The total blood total cholesterol, LDL-cholesterol and non-HDL-cholesterol-lowering effect of rosuvastatin was linearly dependent on dose. Rosuvastatin log dose-response data were linear over the commonly prescribed dose range. Based on an informal comparison with atorvastatin, this represents a three-fold greater potency. This review did not provide a good estimate of the incidence of harms associated with rosuvastatin because of the short duration of the trials and the lack of reporting of adverse effects in 44% of the placebo-controlled trials.
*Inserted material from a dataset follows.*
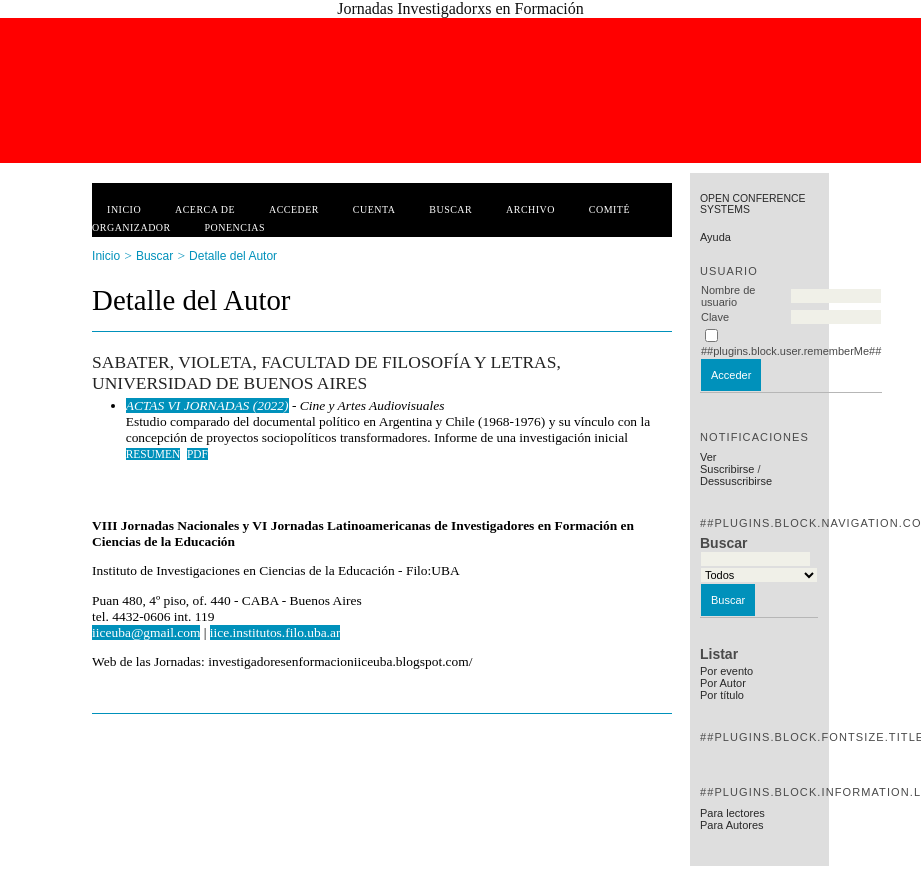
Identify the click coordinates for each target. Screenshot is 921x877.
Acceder (294, 209)
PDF (197, 454)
Lipid lowering efficacy of atorvastatin

BACKGROUND

Atorvastatin is one of the most widely prescribed drugs and the most widely prescribed statin in the world. It is therefore important to know the dose-related magnitude of effect of atorvastatin on blood lipids.

OBJECTIVES

To quantify the dose-related effects of atorvastatin on blood lipids and withdrawals due to adverse effects (WDAE).

SEARCH METHODS

We searched the Cochrane Central Register of Controlled Trials (CENTRAL) on The Cochrane Library Issue 4, 2011, MEDLINE (1966 to November 2011), EMBASE (1980 to November 2011), ISI Web of Science (1899 to November 2011) and BIOSIS Previews (1969 to November 2011). No language restrictions were applied.

SELECTION CRITERIA

Randomised controlled and uncontrolled before-and-after trials evaluating the dose response of different fixed doses of atorvastatin on blood lipids over a duration of 3 to 12 weeks.

DATA COLLECTION AND ANALYSIS

Two review authors independently assessed trial quality and extracted data. WDAE information was collected from the placebo-controlled trials.

MAIN RESULTS

Two hundred fifty-four trials evaluated the dose-related efficacy of atorvastatin in 33,505 participants. Log dose-response data revealed linear dose-related effects on blood total cholesterol, low-density lipoprotein (LDL)-cholesterol and triglycerides. Combining all the trials using the generic inverse variance fixed-effect model for doses of 10 to 80 mg/day resulted in decreases of 36% to 53% for LDL-cholesterol. There was no significant dose-related effects of atorvastatin on blood high-density lipoprotein (HDL)-cholesterol. WDAE were not statistically different between atorvastatin and placebo for these short-term trials (risk ratio 0.99; 95% confidence interval 0.68 to 1.45).

AUTHORS' CONCLUSIONS

Blood total cholesterol, LDL-cholesterol and triglyceride lowering effect of atorvastatin was dependent on dose. Log dose-response data was linear over the commonly prescribed dose range. Manufacturer-recommended atorvastatin doses of 10 to 80 mg/day resulted in 36% to 53% decreases of LDL-cholesterol. The review did not provide a good estimate of the incidence of harms associated with atorvastatin because of the short duration of the trials and the lack of reporting of adverse effects in 37% of the placebo-controlled trials.